Как обычно, по царевне и ее мертворожденному сыну был объявлен семидесятидневный траур. На взгляд Тейе, церемония похорон была спокойной и очень скучной. Она сидела в своих носилках под балдахином и наблюдала, как фараон молится своему богу о спасении ка Мекетатон. Она отвлеклась от ритуалов, когда разглядела на лицах придворных напряженно-ошеломленное выражение. Не печаль по царевне вызвала его, а что-то похожее на страх. Многие неосознанно потихоньку перемещались к тому месту, где стояли Сменхара и Мериатон, будто молодой царевич мог дать им защиту, в которой они вдруг ощутили острую нужду. Возможно, то наваждение, во власти которого они пребывали долгое время, теперь начинает рассеиваться, – подумала Тейе. – Атон не оправдал их ожиданий. С этого момента в их вере появится привкус сомнения. Но, очевидно, это сомнение было чуждо фараону. Он плакал и усердно молился, его тонкий голос временами тонул в громких рыданиях Нефертити. Ритуалу недоставало надлежащего достоинства, и к себе Тейе вернулась с облегчением. Оказавшись дома, она дала указания Хайе: – Поставь жертвенник Амона в покоях царевича Сменхары. Поклонение иным богам, кроме Атона, не было запрещено безоговорочно. Сделай это достаточно открыто, не таясь, и постарайся, чтобы жители Фив, особенно Мэйя и его жрецы, узнали об этом. Кроме того, думаю, пришло время Сменхаре начать строительство своей гробницы. Если он пожелает, то сделать проект можно и здесь, но строить ее непременно следует в Долине мертвых в Западных Фивах, и нужно поднять при этом как можно больше шума и возни. Присмотри за этим.

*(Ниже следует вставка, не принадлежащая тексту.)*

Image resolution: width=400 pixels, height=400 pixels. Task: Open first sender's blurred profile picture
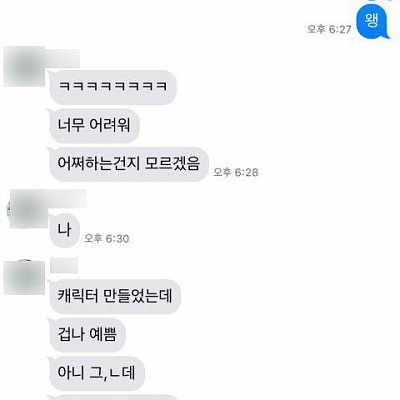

Она хотела немедленно отправиться к Эхнатону, чтобы уладить вопрос с помолвкой Сменхары и Мериатон, но Эйе предупредил ее, что настроение фараона все время меняется. Он закрылся в своих покоях, постится, молится и никого не принимает. Ей пришлось смириться с тем, что с просьбой придется подождать, но неделя проходила за неделей, а скорбь фараона все не убывала.
Через месяц после погребения, когда она как раз собиралась переправиться через реку, чтобы навестить Тии, один из офицеров Эйе попросил позволения переговорить с императрицей. Его сопровождали несколько встревоженных личных стражников фараона, да и сам он выглядел явно взволнованным.
– Божественная императрица, твой брат умоляет тебя тотчас же прийти в покои фараона, – сказал гонец. – В тебе нуждаются. Фараон очень страдает.
Тейе кивнула, с сожалением глядя на лодку, которая маняще покачивалась на сверкающей голубой воде.